- [DESCRIPTION OF THE TASK]
In exact form, please repeat the records from their opening line down to the line with "Check the box", including that line.

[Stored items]

::::

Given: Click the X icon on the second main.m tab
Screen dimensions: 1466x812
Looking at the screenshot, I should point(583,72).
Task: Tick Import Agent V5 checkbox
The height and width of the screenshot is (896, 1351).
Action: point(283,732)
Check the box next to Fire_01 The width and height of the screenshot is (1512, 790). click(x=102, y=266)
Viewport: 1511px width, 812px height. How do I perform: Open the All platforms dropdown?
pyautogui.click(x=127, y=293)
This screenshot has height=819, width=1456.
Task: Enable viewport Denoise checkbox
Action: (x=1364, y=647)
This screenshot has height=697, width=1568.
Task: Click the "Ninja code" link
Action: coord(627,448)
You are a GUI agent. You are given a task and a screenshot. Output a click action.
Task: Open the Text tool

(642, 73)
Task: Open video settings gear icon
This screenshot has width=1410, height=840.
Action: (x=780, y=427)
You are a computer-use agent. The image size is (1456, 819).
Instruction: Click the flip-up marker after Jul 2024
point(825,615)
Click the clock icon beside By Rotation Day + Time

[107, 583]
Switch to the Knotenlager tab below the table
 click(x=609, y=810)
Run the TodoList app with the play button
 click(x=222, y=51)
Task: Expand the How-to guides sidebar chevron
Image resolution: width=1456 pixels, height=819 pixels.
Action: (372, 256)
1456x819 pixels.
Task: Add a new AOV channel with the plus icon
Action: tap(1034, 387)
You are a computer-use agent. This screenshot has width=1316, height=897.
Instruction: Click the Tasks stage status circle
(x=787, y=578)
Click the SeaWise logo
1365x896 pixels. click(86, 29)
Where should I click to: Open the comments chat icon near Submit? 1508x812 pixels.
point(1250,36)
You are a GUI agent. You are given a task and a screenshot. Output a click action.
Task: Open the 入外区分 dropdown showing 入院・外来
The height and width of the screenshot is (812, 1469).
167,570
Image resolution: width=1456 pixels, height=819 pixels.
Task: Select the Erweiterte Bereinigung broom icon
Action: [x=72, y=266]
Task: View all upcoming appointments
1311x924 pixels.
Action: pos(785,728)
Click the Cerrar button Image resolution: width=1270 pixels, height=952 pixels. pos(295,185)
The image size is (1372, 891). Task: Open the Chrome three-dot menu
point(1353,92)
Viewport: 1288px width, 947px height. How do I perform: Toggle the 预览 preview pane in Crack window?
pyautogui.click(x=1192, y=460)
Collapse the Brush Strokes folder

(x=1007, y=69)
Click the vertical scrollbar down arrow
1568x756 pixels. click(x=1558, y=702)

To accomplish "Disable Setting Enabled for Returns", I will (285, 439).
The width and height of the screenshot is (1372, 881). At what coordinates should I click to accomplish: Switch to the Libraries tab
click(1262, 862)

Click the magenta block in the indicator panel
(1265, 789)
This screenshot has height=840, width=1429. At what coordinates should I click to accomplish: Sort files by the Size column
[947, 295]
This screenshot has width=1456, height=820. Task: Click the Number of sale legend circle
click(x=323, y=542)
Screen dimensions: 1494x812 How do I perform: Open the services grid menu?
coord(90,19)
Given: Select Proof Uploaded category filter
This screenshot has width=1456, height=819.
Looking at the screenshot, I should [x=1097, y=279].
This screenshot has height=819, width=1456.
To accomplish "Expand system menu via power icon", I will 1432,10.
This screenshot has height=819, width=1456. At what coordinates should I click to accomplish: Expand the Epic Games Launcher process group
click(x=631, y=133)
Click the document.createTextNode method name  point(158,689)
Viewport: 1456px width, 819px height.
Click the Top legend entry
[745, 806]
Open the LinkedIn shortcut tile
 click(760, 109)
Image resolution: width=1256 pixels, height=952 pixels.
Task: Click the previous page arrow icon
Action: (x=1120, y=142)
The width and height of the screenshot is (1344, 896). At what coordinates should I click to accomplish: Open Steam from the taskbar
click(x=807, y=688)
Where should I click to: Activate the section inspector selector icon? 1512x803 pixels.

::::

- [EXPECTED OUTPUT]
Given: Click the X icon on the second main.m tab
Screen dimensions: 1466x812
Looking at the screenshot, I should point(583,72).
Task: Tick Import Agent V5 checkbox
The height and width of the screenshot is (896, 1351).
Action: point(283,732)
Check the box next to Fire_01 The width and height of the screenshot is (1512, 790). click(x=102, y=266)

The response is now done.